Element and text location data:

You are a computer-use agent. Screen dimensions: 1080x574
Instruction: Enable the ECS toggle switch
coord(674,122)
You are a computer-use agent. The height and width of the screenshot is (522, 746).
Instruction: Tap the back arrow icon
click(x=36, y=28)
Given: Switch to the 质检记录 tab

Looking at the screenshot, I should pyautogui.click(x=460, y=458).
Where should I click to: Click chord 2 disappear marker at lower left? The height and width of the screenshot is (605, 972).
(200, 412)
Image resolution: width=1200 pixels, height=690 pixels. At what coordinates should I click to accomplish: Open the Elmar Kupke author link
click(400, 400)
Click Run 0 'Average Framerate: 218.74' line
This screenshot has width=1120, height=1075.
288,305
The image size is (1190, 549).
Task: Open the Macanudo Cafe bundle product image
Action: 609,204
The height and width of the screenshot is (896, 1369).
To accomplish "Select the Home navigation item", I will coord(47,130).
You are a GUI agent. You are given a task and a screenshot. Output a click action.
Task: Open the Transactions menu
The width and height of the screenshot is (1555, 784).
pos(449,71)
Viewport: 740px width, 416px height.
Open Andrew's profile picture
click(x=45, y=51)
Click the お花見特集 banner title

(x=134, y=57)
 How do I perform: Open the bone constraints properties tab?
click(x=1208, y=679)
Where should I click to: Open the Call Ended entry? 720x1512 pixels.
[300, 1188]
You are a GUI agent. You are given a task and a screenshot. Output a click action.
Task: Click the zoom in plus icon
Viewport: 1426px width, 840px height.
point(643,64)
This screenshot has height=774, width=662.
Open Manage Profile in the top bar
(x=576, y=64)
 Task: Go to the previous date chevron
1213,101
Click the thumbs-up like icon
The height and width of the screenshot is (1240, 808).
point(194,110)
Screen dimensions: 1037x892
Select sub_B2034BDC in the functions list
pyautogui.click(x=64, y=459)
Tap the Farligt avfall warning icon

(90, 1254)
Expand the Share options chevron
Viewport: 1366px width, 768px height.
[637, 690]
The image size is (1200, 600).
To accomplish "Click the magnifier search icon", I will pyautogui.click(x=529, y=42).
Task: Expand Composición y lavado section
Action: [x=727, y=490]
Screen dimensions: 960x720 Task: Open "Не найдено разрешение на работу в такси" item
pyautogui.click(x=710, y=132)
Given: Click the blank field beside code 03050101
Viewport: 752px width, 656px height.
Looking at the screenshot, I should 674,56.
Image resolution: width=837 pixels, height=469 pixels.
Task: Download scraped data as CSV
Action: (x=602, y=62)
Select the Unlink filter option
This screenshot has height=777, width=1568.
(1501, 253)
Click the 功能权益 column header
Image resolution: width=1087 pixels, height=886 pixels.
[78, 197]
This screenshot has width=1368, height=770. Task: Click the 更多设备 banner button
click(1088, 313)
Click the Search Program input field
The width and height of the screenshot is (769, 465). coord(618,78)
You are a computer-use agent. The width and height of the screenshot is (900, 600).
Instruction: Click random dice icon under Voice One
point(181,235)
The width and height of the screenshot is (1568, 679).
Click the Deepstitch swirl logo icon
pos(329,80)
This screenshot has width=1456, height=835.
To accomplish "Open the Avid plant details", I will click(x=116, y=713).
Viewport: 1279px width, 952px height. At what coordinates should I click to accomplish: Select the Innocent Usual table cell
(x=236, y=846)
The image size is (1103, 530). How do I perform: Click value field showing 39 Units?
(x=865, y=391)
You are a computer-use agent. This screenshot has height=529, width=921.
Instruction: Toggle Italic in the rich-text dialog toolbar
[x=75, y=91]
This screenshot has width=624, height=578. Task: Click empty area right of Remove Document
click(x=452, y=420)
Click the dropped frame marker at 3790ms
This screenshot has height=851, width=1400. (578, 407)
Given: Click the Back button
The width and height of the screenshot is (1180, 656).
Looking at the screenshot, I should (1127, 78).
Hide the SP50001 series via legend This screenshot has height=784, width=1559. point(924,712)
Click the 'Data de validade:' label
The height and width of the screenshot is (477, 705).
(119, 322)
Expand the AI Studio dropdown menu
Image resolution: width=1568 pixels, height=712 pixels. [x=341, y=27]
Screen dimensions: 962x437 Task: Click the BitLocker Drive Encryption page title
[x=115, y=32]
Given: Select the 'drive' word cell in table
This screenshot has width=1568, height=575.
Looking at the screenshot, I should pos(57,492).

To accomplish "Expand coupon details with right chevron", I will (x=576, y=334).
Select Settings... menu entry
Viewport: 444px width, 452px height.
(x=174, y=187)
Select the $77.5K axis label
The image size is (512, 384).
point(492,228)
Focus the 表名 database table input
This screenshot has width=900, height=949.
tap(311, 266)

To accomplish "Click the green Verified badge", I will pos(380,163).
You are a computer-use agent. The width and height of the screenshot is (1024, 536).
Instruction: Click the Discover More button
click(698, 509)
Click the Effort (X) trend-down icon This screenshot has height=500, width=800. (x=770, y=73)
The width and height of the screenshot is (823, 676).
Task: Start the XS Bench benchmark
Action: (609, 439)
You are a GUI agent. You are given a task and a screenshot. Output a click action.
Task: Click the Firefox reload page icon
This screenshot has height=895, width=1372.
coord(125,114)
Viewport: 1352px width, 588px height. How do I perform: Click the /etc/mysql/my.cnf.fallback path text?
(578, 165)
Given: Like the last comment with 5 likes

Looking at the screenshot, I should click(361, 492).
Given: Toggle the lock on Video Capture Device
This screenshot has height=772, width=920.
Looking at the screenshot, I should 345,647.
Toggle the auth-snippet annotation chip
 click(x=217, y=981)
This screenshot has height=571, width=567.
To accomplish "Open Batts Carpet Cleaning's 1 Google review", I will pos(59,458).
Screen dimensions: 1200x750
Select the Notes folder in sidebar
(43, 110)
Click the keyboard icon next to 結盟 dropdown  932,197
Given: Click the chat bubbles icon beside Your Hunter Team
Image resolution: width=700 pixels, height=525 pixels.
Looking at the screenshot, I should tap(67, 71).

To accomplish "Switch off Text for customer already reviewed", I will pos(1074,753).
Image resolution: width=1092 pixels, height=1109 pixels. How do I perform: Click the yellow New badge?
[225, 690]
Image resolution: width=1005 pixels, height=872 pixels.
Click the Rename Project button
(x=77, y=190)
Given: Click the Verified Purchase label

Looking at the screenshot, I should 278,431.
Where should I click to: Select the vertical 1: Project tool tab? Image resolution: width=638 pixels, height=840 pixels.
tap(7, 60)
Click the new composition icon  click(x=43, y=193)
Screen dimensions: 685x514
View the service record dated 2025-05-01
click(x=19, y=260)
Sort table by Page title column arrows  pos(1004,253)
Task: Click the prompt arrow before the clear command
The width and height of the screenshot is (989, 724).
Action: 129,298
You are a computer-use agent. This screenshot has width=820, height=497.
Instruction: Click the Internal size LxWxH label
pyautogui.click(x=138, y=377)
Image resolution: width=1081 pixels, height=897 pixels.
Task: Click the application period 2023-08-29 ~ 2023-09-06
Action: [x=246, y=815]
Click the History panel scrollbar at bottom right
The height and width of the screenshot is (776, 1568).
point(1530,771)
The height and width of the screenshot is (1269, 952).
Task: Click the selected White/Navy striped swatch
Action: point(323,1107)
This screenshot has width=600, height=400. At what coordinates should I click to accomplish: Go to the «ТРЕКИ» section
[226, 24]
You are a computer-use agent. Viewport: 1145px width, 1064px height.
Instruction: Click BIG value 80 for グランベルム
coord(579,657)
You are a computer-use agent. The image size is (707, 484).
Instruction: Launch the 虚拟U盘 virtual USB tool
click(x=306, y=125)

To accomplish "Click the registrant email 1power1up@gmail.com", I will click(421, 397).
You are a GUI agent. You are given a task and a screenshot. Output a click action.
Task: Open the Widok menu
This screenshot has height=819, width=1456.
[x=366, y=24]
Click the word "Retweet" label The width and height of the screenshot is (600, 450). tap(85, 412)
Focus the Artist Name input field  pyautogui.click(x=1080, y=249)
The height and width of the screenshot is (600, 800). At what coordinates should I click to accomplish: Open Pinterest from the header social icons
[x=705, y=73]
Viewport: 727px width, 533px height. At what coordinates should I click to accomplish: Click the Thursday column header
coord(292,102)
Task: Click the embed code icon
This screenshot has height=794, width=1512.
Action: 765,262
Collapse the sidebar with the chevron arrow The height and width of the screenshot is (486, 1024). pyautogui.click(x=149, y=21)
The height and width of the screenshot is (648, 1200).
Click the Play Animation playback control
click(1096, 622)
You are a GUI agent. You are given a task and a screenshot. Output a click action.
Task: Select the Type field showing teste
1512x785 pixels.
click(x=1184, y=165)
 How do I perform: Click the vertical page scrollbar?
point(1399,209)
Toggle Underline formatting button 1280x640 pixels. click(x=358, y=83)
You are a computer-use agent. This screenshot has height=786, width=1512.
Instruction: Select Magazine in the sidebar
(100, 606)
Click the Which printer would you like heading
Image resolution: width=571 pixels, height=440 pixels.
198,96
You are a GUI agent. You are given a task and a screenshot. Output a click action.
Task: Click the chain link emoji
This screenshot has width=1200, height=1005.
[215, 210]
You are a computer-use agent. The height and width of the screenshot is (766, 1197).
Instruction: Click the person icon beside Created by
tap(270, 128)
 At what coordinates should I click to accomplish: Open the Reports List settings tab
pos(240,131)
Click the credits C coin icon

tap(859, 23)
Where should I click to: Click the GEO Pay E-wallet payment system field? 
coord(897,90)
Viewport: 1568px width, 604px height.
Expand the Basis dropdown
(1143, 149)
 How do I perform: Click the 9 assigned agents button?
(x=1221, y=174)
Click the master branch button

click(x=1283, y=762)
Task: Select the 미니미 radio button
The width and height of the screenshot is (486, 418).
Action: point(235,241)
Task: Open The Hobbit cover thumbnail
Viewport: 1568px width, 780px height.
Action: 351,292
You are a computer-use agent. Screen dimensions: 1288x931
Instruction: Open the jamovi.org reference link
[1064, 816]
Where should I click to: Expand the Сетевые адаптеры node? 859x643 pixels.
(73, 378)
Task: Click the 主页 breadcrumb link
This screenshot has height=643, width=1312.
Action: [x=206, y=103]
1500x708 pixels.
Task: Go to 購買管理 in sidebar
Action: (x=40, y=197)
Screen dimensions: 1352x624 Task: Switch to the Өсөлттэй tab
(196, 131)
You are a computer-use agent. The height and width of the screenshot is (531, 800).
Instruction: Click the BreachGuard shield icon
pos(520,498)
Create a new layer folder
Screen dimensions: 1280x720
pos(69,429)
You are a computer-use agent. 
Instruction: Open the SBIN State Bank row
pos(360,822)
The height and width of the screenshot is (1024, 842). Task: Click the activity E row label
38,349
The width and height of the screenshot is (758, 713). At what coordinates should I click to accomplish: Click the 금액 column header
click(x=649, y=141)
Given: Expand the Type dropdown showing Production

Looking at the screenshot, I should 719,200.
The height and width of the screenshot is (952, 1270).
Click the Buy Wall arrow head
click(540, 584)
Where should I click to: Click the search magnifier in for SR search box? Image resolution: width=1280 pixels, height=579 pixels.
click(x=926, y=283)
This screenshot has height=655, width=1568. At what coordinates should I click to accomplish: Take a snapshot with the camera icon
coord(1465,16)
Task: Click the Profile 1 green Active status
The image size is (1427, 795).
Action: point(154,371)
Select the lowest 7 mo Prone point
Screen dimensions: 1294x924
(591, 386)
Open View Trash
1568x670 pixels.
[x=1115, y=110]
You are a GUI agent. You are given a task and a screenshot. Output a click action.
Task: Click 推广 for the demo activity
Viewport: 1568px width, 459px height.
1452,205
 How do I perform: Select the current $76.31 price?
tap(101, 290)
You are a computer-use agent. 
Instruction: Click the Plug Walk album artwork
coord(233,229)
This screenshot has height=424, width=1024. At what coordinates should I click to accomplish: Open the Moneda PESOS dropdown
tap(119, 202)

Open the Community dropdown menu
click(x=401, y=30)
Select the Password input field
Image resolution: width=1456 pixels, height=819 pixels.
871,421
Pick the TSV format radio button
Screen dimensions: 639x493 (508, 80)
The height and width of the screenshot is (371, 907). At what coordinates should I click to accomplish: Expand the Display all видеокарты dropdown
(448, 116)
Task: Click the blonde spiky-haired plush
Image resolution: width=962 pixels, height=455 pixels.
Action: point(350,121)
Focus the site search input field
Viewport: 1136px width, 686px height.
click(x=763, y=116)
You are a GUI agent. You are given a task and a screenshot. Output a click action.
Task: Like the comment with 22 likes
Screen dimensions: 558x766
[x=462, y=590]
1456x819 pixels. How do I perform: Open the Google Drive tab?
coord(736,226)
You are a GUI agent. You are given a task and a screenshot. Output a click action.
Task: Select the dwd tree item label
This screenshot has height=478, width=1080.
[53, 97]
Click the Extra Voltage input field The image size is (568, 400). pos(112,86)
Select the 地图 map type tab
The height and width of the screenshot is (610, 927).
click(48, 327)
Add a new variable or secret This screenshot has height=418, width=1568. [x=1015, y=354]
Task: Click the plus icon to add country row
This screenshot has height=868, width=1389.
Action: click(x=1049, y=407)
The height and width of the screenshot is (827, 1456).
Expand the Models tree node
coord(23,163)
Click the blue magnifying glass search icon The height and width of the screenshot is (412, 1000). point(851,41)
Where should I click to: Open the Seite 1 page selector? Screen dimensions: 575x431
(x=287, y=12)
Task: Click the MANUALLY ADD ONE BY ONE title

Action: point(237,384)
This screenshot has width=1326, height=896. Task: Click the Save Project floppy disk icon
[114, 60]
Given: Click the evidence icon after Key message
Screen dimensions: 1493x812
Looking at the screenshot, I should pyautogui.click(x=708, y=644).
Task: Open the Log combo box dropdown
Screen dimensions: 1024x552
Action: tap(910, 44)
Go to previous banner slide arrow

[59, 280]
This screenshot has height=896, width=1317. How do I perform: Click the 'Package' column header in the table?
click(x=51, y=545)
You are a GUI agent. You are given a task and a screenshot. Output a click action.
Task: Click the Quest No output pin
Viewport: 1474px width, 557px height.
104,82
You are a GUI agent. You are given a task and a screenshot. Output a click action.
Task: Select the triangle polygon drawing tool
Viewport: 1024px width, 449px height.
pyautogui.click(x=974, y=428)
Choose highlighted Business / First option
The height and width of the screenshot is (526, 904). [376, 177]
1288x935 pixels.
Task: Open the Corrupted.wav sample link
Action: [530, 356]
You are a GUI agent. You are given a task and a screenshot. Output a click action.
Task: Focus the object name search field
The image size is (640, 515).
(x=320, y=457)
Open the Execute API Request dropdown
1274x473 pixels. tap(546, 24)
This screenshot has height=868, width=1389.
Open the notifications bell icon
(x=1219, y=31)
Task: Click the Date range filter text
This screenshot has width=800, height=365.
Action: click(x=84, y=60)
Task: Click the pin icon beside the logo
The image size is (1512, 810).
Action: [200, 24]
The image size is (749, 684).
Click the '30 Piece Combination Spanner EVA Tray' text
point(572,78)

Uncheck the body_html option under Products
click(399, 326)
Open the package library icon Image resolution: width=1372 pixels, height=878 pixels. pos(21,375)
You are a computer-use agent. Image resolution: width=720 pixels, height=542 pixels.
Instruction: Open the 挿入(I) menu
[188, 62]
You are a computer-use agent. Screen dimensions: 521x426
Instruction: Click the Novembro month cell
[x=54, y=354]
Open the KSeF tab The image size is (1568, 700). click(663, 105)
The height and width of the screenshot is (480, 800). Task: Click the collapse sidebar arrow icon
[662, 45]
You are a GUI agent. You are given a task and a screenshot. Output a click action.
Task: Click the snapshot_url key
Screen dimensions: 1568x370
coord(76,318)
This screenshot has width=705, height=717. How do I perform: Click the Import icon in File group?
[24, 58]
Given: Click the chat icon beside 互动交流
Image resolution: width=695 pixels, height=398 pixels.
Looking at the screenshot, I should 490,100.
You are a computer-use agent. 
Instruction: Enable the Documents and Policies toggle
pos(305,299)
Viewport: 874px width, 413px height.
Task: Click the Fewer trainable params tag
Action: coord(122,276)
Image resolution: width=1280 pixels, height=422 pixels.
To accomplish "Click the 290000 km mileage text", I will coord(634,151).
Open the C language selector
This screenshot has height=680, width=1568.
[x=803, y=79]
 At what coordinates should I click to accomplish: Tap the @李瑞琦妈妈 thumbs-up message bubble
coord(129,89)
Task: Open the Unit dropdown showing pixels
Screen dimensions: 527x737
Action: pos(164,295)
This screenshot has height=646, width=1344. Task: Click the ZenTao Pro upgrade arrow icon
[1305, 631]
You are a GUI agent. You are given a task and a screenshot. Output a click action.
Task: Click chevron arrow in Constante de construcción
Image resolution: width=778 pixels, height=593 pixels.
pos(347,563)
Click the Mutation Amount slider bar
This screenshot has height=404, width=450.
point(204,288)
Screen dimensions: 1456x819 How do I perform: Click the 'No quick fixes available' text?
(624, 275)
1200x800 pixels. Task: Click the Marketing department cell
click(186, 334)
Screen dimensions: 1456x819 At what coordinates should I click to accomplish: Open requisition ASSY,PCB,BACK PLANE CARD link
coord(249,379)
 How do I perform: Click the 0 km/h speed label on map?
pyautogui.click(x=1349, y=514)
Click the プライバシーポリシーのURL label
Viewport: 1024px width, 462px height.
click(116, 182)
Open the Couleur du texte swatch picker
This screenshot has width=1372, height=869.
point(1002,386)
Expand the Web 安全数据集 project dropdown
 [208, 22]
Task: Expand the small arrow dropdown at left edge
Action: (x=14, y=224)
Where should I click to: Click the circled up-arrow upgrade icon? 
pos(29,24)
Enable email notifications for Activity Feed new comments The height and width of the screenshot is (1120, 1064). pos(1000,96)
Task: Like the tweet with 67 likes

The problem. Can you set down the stretch of the records from the start through the line containing "[300, 1188]", reproducing every line verbatim?

Answer to the task.
You are a computer-use agent. Screen dimensions: 1080x574
Instruction: Enable the ECS toggle switch
coord(674,122)
You are a computer-use agent. The height and width of the screenshot is (522, 746).
Instruction: Tap the back arrow icon
click(x=36, y=28)
Given: Switch to the 质检记录 tab

Looking at the screenshot, I should pyautogui.click(x=460, y=458).
Where should I click to: Click chord 2 disappear marker at lower left? The height and width of the screenshot is (605, 972).
(200, 412)
Image resolution: width=1200 pixels, height=690 pixels. At what coordinates should I click to accomplish: Open the Elmar Kupke author link
click(400, 400)
Click Run 0 'Average Framerate: 218.74' line
This screenshot has width=1120, height=1075.
288,305
The image size is (1190, 549).
Task: Open the Macanudo Cafe bundle product image
Action: 609,204
The height and width of the screenshot is (896, 1369).
To accomplish "Select the Home navigation item", I will coord(47,130).
You are a GUI agent. You are given a task and a screenshot. Output a click action.
Task: Open the Transactions menu
The width and height of the screenshot is (1555, 784).
pos(449,71)
Viewport: 740px width, 416px height.
Open Andrew's profile picture
click(x=45, y=51)
Click the お花見特集 banner title

(x=134, y=57)
 How do I perform: Open the bone constraints properties tab?
click(x=1208, y=679)
Where should I click to: Open the Call Ended entry? 720x1512 pixels.
[300, 1188]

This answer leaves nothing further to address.